Overview

In one sentence, VXLAN (RFC 7348) is a protocol for overlaying virtualized layer 2 networks over Layer 3 networks. In this post, I will first introduce some network basics for better understanding the concept of VXLAN. Then I will talk about what is VXLAN, why using VXLAN and the traffic flow in a VXLAN network.

VLAN (Virtual Local Area Network)

From the name we know that VXLAN is an extension of VLAN. Thus, let’s first figure out what is VLAN. Also because VLAN means virtual LAN, we’d better also learn something about LAN (What a recursive learning process!).

LAN

According to wikipedia:

A local area network (LAN) is a computer network that interconnects computers within a limited area such as a residence, school, laboratory, university campus or office building.

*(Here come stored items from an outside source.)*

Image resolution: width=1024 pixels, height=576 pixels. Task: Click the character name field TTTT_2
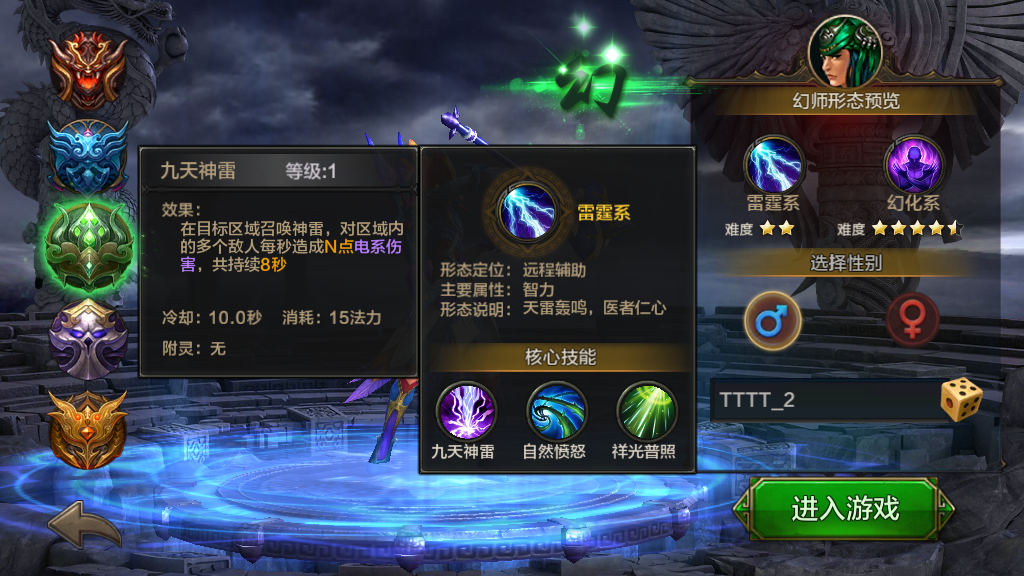[x=825, y=400]
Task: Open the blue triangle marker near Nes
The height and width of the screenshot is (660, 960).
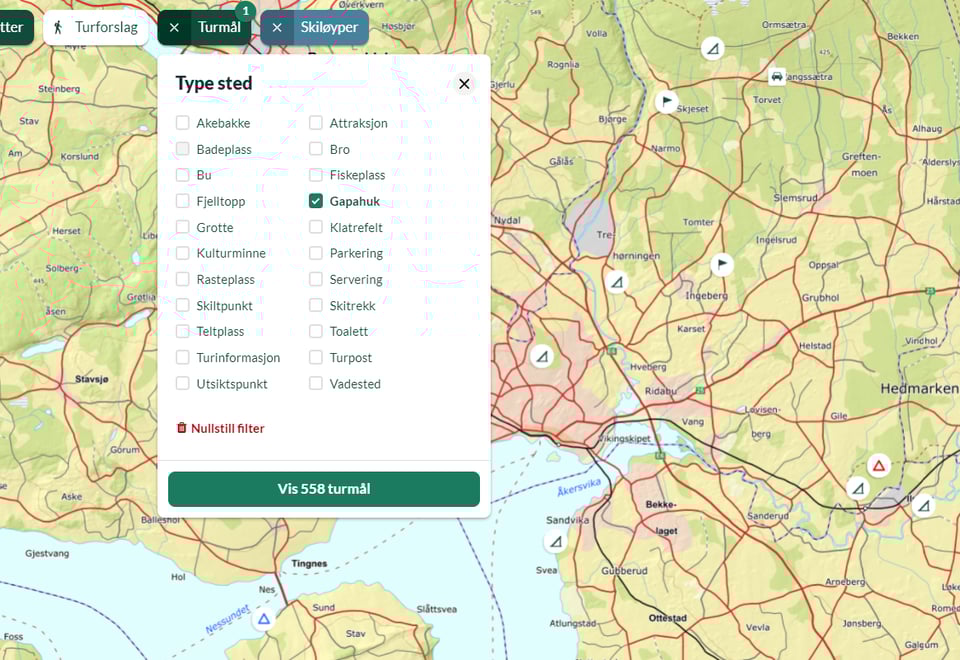Action: (264, 619)
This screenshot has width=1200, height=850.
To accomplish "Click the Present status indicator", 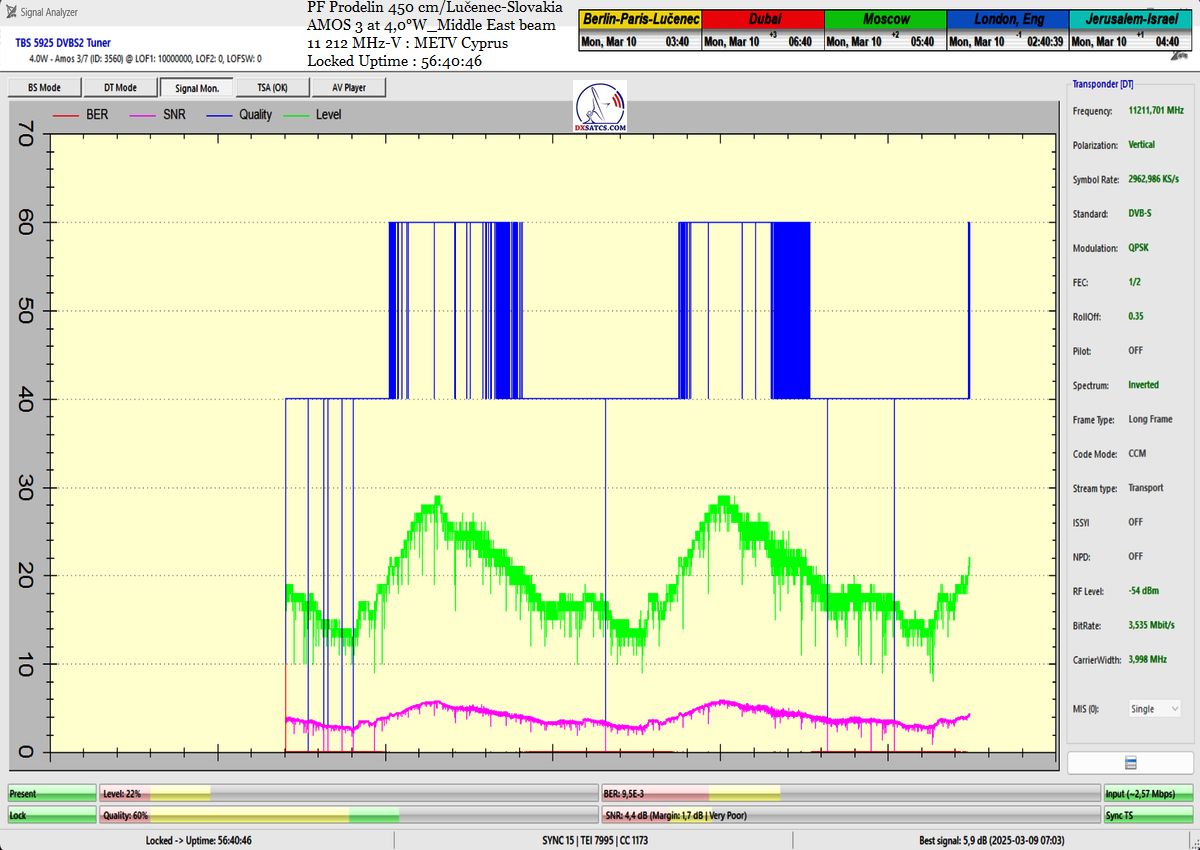I will click(x=52, y=794).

Basically LAN means a network of a bunch of interconnected computers. These computers form a single broadcast domain, which means if a computer sends a broadcast message on the LAN, it will be received by all other devices on the same LAN.

Then the question comes: how do we connect the computers so that each two of them can communicate? When you have only two computers, you can just use one cable to connect them. When the third computer joins, you need 3 cables. So on and so forth until there are n computers and you will have a mesh topology with n*(n-1)/2 links. Obviously this method does not scale. Suppose only 10 people in your team but you have 45 cables connected to your laptop!

Hub (Layer 1 device)

A better idea is to connect a few computers to a hub or a repeater, which simply broadcasts any incoming data to every devices connected to it. The following graph shows how does a hub work.

Traffic flow in a hub

Computer A wants to talk computer B and sends a message to the hub.
The hub sends the packet to computer B, C, D and E.
Only B replies to A through the hub. C, D and E just ignore A’s the message.
The hub sends B’s reply to A, C, D and E. This time, only A handles the reply. C, D and E ignore the reply as in previous step.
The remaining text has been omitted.